Pick out each line of the material that contains the word "What", with uppercase and lowercase letters matching exactly.

(SUPPLIED INFORMATION)
------------

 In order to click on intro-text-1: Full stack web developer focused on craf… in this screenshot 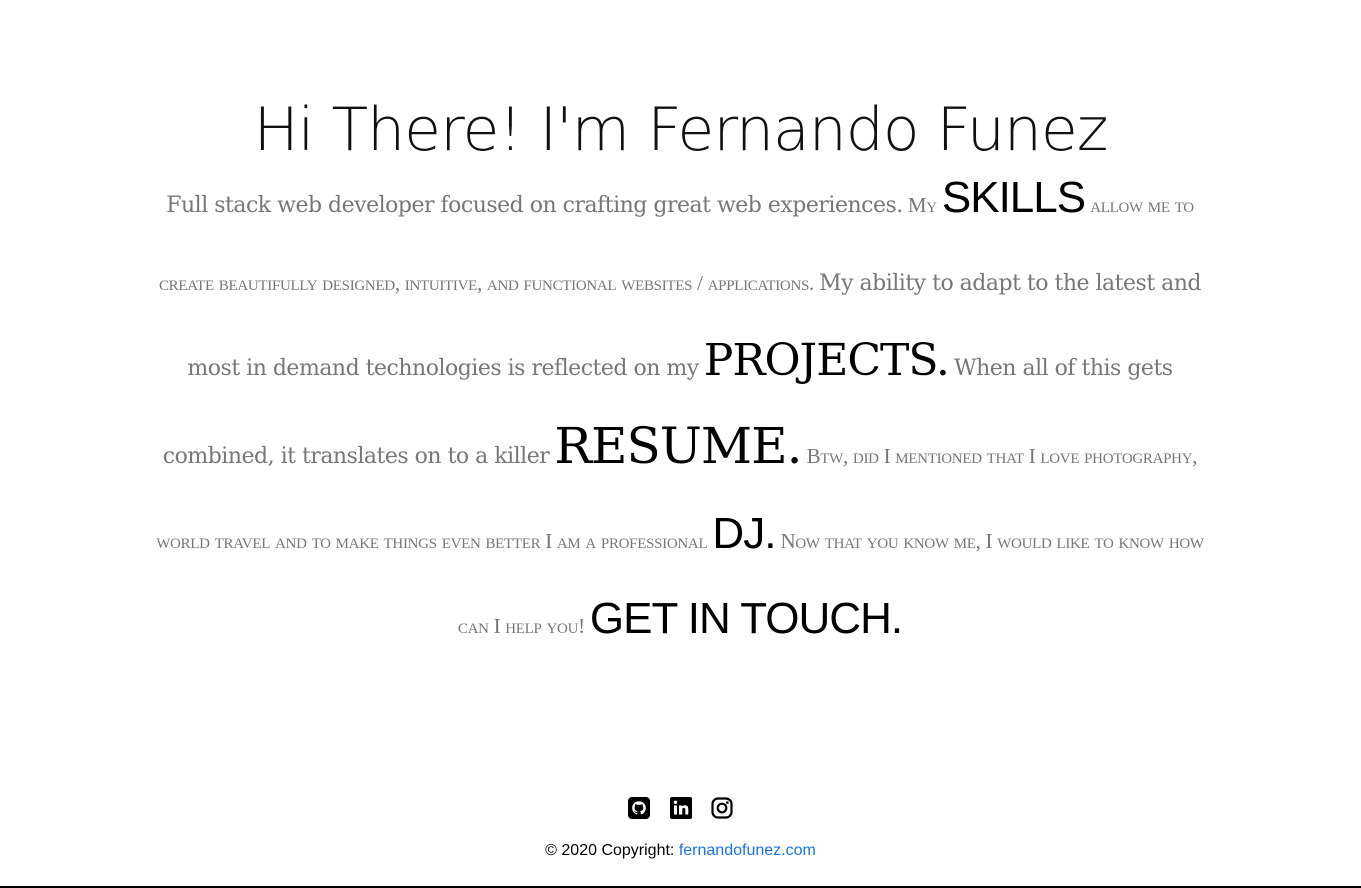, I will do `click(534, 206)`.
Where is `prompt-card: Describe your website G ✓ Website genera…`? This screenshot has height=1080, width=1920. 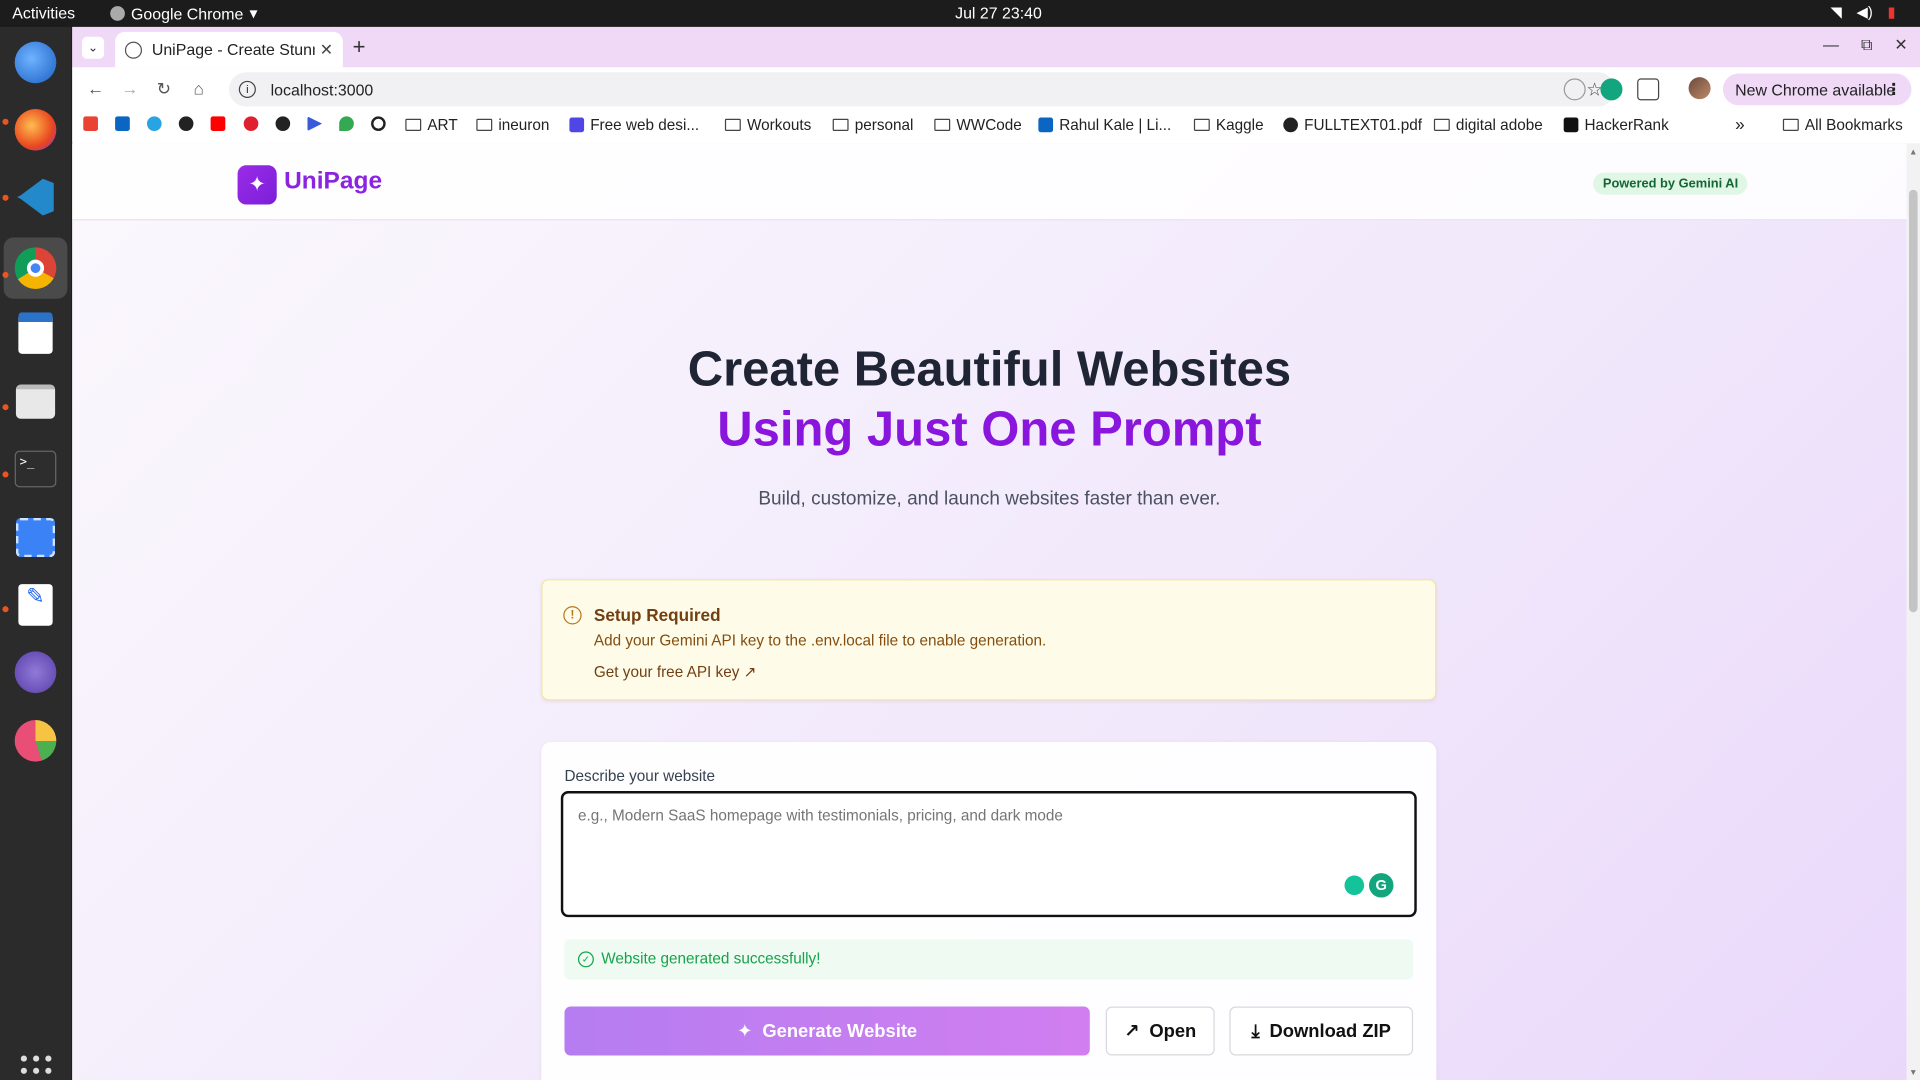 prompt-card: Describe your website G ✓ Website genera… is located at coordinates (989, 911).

------------

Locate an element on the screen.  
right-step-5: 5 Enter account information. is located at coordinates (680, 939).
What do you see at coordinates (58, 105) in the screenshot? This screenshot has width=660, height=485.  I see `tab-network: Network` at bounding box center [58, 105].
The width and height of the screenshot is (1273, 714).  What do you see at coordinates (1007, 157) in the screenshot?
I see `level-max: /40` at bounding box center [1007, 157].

------------

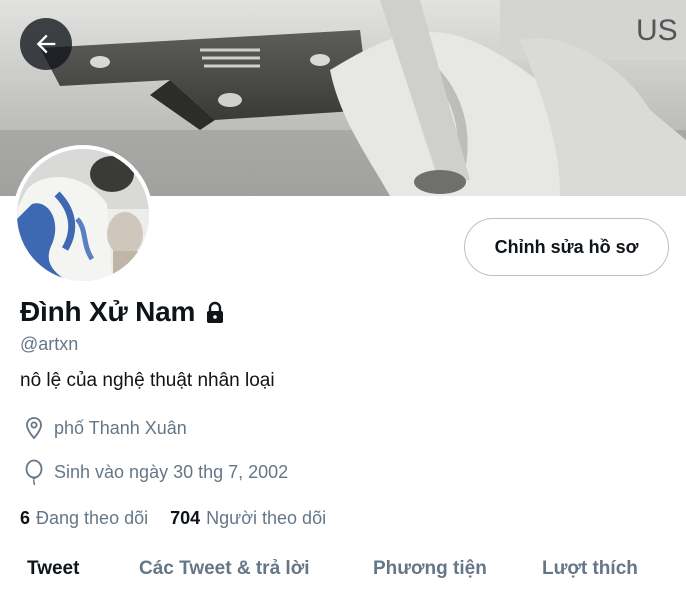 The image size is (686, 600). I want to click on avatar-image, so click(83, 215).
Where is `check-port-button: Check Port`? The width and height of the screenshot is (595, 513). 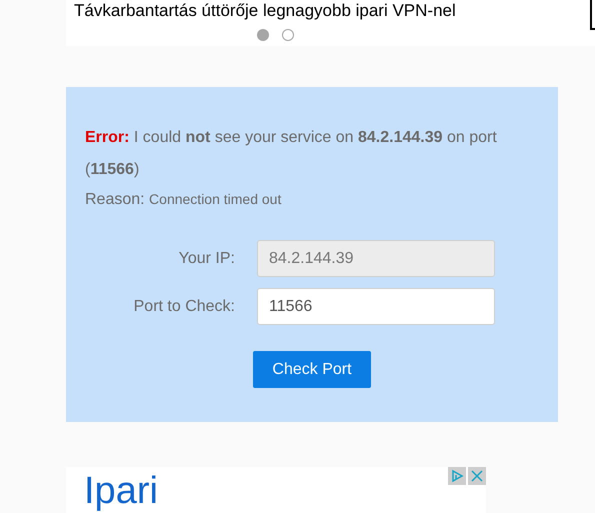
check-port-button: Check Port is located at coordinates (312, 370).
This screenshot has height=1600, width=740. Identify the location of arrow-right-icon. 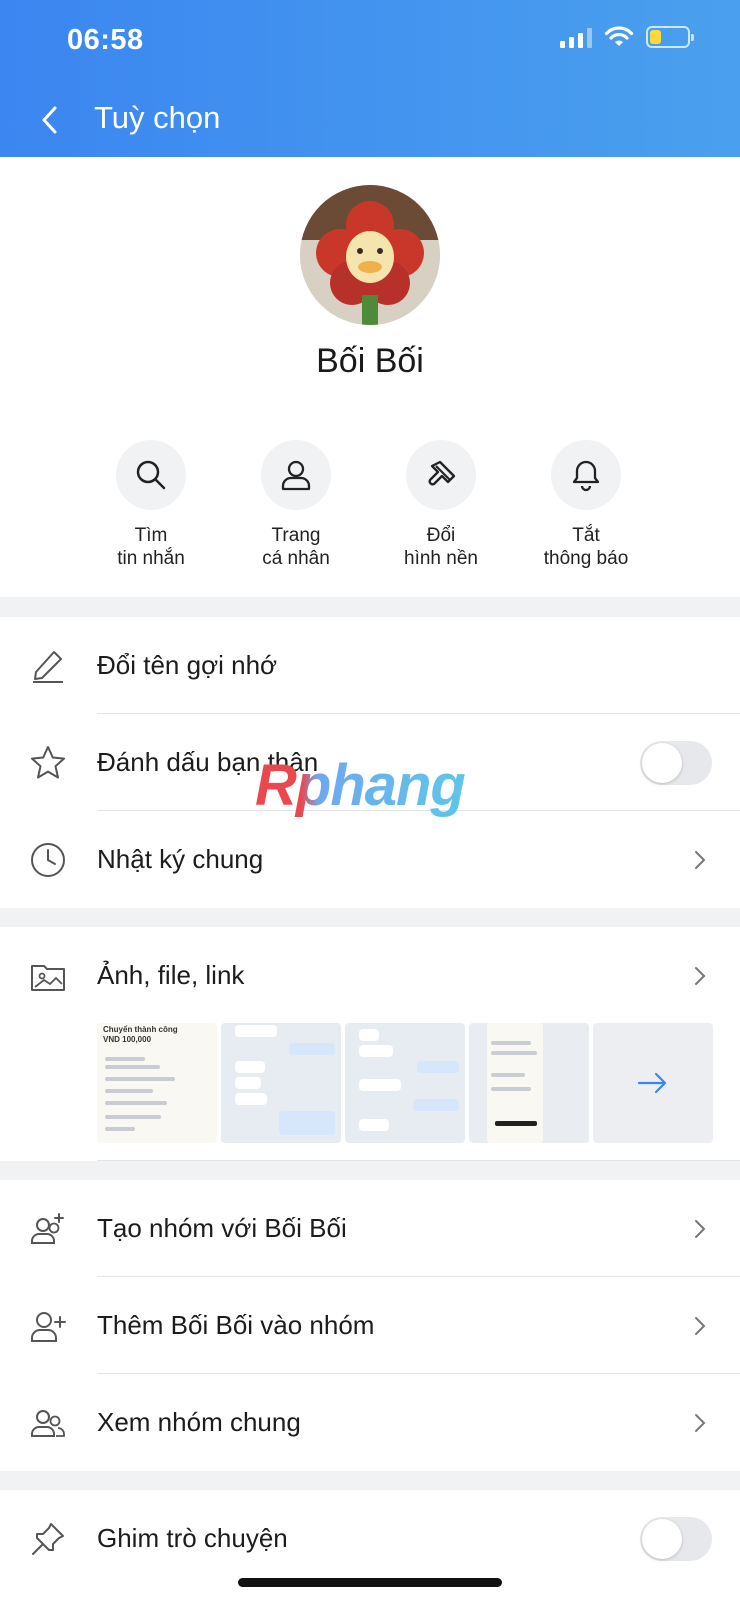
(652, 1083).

------------

(TASK RESPONSE)
What do you see at coordinates (58, 105) in the screenshot? This screenshot has width=660, height=485.  I see `tab-network: Network` at bounding box center [58, 105].
The width and height of the screenshot is (1273, 714).  What do you see at coordinates (1007, 157) in the screenshot?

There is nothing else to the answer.